See Ocracoke Island's history up-close with a visit to any of these historic sites and attractions.

Ocracoke Pony Pen - Located just a few miles south of the Hatteras Ferry Docks, the Ocracoke Pony Pen is where visitors can spot the famed Banker Ponies, which are thought to be the descendants of Spanish shipwrecks from the 1500s and 1600s. Docile and noticeably smaller than modern horses, the ponies can be admired via an outlaying fence that borders NC Highway 12.

British Cemetery - This small cemetery is home to four British Sailors who were washed ashore after their trawler, the HMS Bedforshire, was torpedoed by a German submarine on May 11, 1942. The cemetery is identified by a small white picket fence, and a British flag that towers overhead. The fag is replaced annually with a new British flag sent by Queen Elizabeth II, and a Memorial Service is help every year in May.

Portsmouth Village - Portsmouth Village is located across the Ocracoke Inlet, and is a historic settlement that has been effectively abandoned since the 1970s. Visitors can take a private ferry from Cedar Island, or a Portsmouth Island ATV tour from the docks of Silver Lake Harbor, to access isolated Portsmouth Island. Once onshore, visitors can explore a number of structures that still remain in this one thriving settlement, including the original Methodist Church, the general store, and a collection of residences.

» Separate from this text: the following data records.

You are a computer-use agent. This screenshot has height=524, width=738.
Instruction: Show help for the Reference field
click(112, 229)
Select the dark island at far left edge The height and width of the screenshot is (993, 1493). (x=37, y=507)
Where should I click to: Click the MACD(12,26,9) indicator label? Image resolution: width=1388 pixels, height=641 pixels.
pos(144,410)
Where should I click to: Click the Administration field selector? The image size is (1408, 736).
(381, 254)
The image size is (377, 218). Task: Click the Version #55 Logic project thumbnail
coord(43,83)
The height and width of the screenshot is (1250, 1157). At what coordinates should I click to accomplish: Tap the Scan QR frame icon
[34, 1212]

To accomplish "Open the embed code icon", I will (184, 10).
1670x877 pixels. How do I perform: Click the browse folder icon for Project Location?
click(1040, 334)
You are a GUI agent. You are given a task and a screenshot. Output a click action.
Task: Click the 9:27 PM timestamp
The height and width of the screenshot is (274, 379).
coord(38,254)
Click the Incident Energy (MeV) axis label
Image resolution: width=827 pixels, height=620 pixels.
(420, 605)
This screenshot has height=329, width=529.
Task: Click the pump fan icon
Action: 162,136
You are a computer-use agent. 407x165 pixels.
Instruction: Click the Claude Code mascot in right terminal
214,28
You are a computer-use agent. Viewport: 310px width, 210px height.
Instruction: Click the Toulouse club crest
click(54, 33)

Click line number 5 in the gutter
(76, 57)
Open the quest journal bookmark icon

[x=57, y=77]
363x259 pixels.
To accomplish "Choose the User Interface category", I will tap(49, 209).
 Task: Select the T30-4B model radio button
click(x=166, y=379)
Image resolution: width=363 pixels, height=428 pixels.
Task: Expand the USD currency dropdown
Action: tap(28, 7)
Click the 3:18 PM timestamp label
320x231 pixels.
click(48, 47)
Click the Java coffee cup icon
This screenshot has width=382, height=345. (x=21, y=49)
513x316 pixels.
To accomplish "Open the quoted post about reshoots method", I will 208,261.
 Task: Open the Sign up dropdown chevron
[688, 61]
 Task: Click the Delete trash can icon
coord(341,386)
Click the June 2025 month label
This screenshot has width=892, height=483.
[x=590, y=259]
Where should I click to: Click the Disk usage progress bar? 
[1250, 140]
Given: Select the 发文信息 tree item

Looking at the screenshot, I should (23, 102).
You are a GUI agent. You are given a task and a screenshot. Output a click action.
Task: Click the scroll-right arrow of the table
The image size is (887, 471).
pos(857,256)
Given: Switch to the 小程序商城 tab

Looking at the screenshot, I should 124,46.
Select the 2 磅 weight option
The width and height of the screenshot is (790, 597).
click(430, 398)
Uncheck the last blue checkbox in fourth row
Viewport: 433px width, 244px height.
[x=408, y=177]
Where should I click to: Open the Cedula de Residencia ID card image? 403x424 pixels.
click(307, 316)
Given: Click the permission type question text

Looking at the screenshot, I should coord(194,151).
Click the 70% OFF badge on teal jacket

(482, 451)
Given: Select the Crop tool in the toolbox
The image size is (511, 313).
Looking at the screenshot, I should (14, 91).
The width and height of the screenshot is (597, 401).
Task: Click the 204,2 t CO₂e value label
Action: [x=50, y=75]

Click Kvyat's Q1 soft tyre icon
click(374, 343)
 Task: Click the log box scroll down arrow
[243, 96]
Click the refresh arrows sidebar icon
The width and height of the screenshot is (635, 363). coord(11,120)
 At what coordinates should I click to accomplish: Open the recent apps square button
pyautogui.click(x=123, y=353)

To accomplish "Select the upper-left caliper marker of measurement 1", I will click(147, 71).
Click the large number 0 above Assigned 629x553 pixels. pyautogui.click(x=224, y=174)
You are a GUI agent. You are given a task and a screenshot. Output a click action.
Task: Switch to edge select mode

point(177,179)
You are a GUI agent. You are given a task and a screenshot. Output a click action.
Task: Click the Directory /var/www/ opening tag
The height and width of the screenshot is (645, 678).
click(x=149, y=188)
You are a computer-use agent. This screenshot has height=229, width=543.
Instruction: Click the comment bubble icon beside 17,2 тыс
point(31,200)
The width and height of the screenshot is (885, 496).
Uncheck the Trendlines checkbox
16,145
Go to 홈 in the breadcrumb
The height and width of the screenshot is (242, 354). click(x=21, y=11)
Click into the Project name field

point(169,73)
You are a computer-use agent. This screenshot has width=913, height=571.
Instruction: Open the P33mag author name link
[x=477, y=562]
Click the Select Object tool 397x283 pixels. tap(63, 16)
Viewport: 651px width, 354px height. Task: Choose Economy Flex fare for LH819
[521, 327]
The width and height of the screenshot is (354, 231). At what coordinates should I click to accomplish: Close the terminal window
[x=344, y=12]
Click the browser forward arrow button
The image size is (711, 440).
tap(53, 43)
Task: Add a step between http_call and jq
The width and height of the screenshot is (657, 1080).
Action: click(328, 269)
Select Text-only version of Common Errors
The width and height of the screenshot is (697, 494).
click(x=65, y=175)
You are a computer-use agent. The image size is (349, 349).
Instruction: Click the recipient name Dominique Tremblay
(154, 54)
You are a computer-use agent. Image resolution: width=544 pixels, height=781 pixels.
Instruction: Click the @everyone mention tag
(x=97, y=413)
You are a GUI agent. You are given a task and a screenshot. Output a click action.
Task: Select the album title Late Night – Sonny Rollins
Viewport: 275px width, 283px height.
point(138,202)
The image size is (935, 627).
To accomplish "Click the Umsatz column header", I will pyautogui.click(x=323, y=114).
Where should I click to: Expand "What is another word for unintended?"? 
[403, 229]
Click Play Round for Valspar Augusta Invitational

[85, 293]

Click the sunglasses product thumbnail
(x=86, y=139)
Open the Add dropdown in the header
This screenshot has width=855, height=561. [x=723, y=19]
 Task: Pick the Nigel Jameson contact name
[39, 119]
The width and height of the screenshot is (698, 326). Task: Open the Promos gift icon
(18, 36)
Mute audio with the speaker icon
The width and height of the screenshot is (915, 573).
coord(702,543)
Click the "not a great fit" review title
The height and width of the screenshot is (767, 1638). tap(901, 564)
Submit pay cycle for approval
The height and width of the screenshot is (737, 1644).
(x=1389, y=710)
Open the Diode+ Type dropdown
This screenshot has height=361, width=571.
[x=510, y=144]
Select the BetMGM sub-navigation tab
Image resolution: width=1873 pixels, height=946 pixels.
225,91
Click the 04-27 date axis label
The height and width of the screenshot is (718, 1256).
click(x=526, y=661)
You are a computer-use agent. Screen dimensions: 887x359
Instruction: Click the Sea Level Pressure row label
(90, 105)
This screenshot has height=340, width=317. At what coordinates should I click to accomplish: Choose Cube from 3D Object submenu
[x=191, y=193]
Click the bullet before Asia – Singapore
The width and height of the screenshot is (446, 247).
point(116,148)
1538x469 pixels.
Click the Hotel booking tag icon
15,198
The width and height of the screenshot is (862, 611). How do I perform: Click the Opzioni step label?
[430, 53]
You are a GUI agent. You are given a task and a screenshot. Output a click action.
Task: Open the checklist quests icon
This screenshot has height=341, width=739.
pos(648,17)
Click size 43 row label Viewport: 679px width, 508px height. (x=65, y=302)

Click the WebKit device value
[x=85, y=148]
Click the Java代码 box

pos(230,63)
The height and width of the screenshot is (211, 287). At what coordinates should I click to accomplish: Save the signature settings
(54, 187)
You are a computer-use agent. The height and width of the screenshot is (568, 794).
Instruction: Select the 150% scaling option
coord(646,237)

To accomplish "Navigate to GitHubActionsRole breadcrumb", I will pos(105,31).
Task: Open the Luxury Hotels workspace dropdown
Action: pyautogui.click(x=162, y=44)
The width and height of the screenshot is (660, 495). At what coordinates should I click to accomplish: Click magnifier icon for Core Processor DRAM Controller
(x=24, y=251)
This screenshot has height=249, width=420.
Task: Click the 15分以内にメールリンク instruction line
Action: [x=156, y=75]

Ocracoke Island Lighthouse - Built in 1823, the small Ocracoke Island lighthouse was instrumental in guiding mariners through Ocracoke Inlet, and has been shining a beam across the island for nearly 200 years. While not open to the public, visitors can take a walk or bike ride to snap photos of this iconic and oldest lighthouse on the Outer Banks up close.

Springer's Point - Historians believe that this little section of the village was once the stomping grounds of Blackbeard the Pirate, and modern visitors can follow his footsteps along nicely tended nature trails that lead to the Pamlico Sound. The small soundfront beach overlooks the famed "Teach's Hole," where Blackbeard made his last stand and was inevitably killed in 1718.

Ocracoke Preservation Museum - This museum is located in the historic 1900 David Williams Home and features a wealth of research materials for historians and journalists. The museum also has a far-reaching collection of local exhibits, and the house itself is listed on the National Register of Historic Places.